Samuel Agbamu is a current Rome Award holder at the BSR and a Leverhulme Early Career Fellow in Classics at Royal Holloway, University of London. He is currently in Rome conducting the project Restorations of empire in Africa: ancient Rome and modern Italy’s African colonies.
This blog post provides an insight into the research he is conducting at the BSR, most notably in response to a workshop that he led at the school very recently.
Recent decades have seen the legacies of colonialism come under increasing scrutiny. In conjunction with the global movement for Black Lives, such discussions have shone a light on the continuing effects of colonialism and racism on societies across the world. A tangible expression of the persistence of colonialism is seen in the monumentality of former imperial capitals. Rome is an intriguing example of this.
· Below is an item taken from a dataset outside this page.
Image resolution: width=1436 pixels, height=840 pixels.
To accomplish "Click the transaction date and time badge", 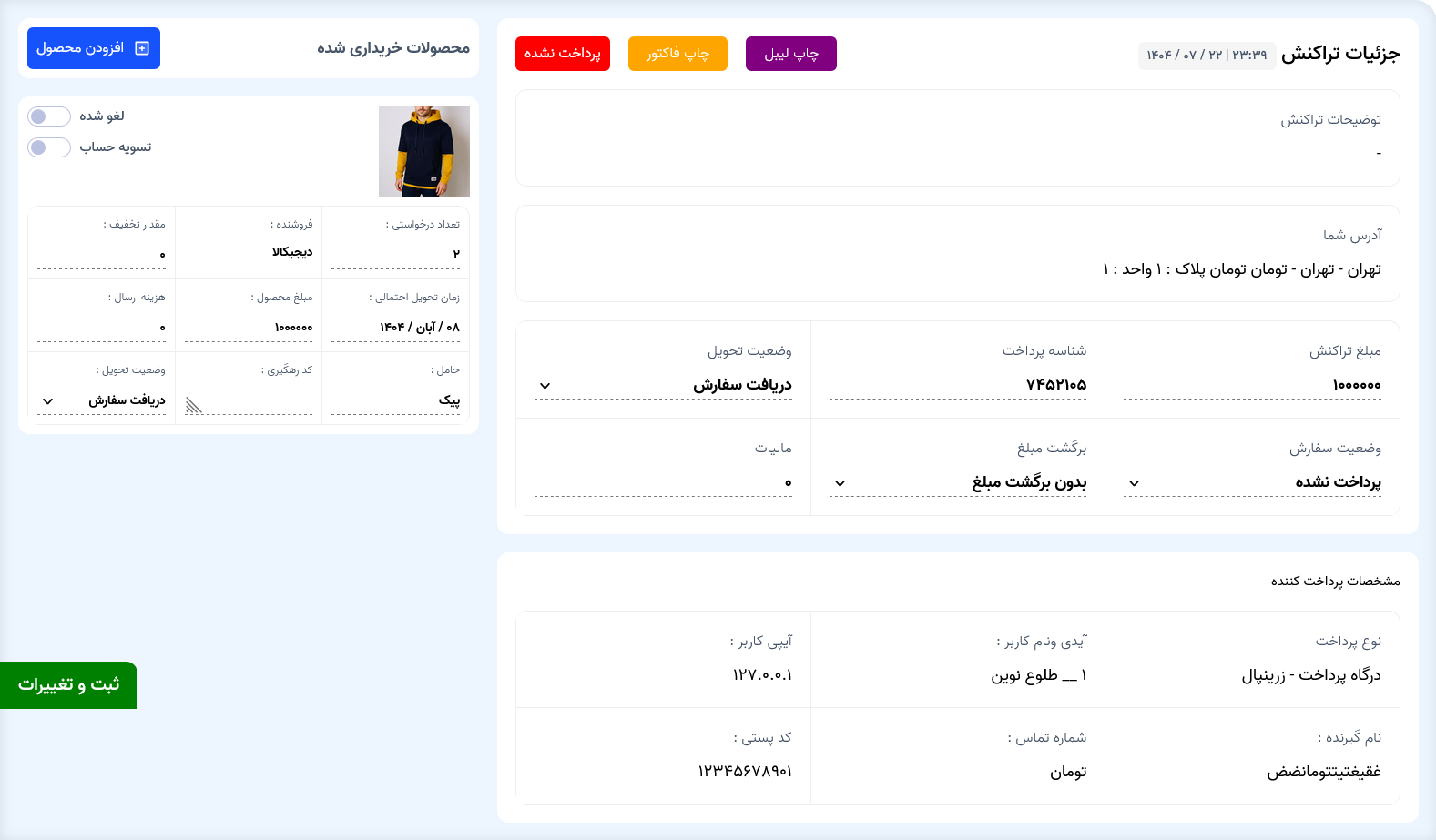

Until fairly recently, modern Italy’s colonies in Africa and the Aegean had been closely associated with Italy’s Fascist period, which ran from 1922 to 1943. However, Italy gained its first colonies in Africa soon after national unification, several decades before Mussolini’s 1922 March on Rome, and retained possession of a sliver of its East African colony for several years after Mussolini’s deposition. Mussolini exploited the links between Italian imperialism and the ancient Roman Empire, a link facilitated by the history of Roman imperialism in regions colonised by Italy, particularly in North Africa. Yet this was not an innovation of Fascism but had precedent in the rhetoric and practice of liberal Italian imperialism, and indeed in the imperialisms of other European nations. The parallels with ancient Rome drawn by liberal and Fascist Italian imperialism saw the urban landscape of Rome being reshaped by this backwards looking imperial ideology. From looting antiquities from its colonies to adorn the city, to showcasing the ancient imperial heritage of Rome, the Italian empire of the nineteenth and twentieth centuries has left an indelible mark on the city that we encounter today. This is a vibrant area of scholarship that was the subject of a lively and thought-provoking conference held in May 2022 by the Deutsches Historisches Institut in Rom, hosted at the Goethe Institut.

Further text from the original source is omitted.